Em nota, a Procuradoria-Geral do Estado informou que, “embora a ação tenha sido, efetivamente, ajuizada em 1996, somente houve definição quanto ao valor devido a título de condenação em setembro de 2015, quando foi expedido o respectivo precatório que aguarda quitação seguindo a ordem cronológica de pagamentos estabelecida pela Constituição Federal. Atualmente, quem administra os pagamentos de precatórios é o Tribunal de Justiça do Estado de São Paulo”.
Por sua vez, o TJ informou que, atualmente, “o precatório encontra-se na posição de número 7.269 na Lista de Precatórios Pendentes de Pagamento da Fazenda do Estado pela ordem cronológica, ou seja, existem 7.268 precatórios anteriores a este para terem seus pagamentos disponibilizados antes do precatório em questão”. E, “caso os credores se enquadrem nos requisitos de pagamento de prioridade estabelecidos pela Emenda Constitucional 94/2016 (idosos acima de 60 anos, portadores de doença grave ou portadores de deficiência), podem, através de advogado, peticionar com os documentos comprobatórios requerendo a prioridade”.

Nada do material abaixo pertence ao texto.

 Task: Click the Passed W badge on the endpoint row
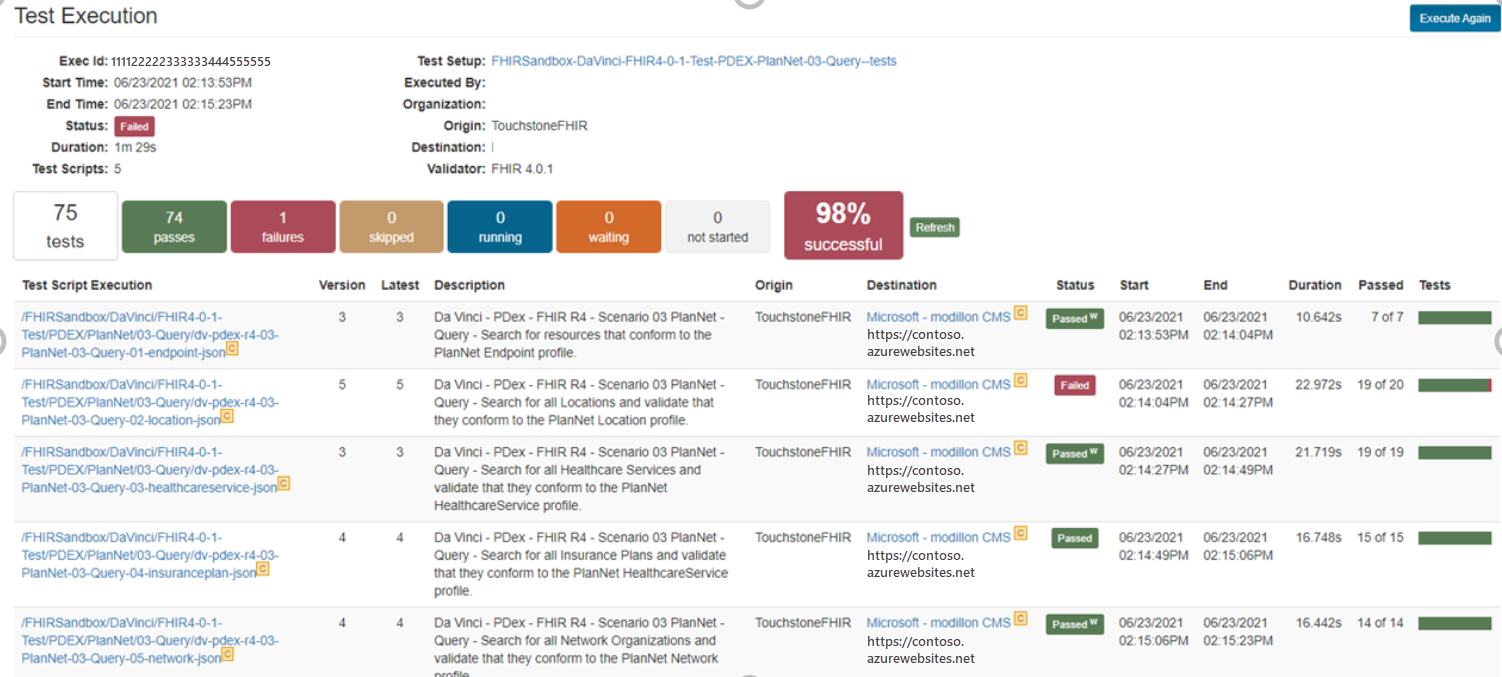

Para Caballero, a demora em receber torna o cenário todo muito ruim. “A expectativa faz com que aguarde receber amanhã e infelizmente esse dia não chega”, explica o advogado.

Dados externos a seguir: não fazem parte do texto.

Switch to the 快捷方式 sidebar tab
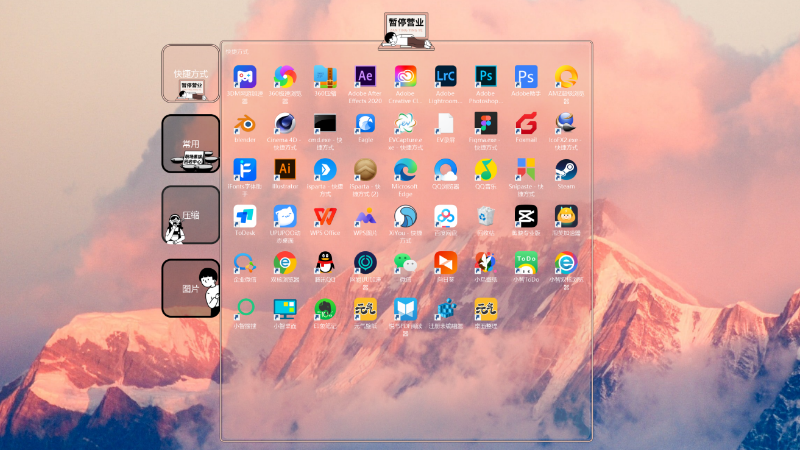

Ao falar sobre o dinheiro que espera receber, Cida aproveita para desmentir boatos de que Hector Babenco, morto no ano passado, teria abandonado Fernando após o filme e o restante da família quando o ator foi assassinado. “Mentira. Hector Babenco foi um pai para a família. Ajudava em tudo. Sempre presente. Nunca deixou faltar nada. Inclusive, pagou todos os estudos da Jaqueline. Ainda ajudou minha outra filha a se formar dentista”, completa.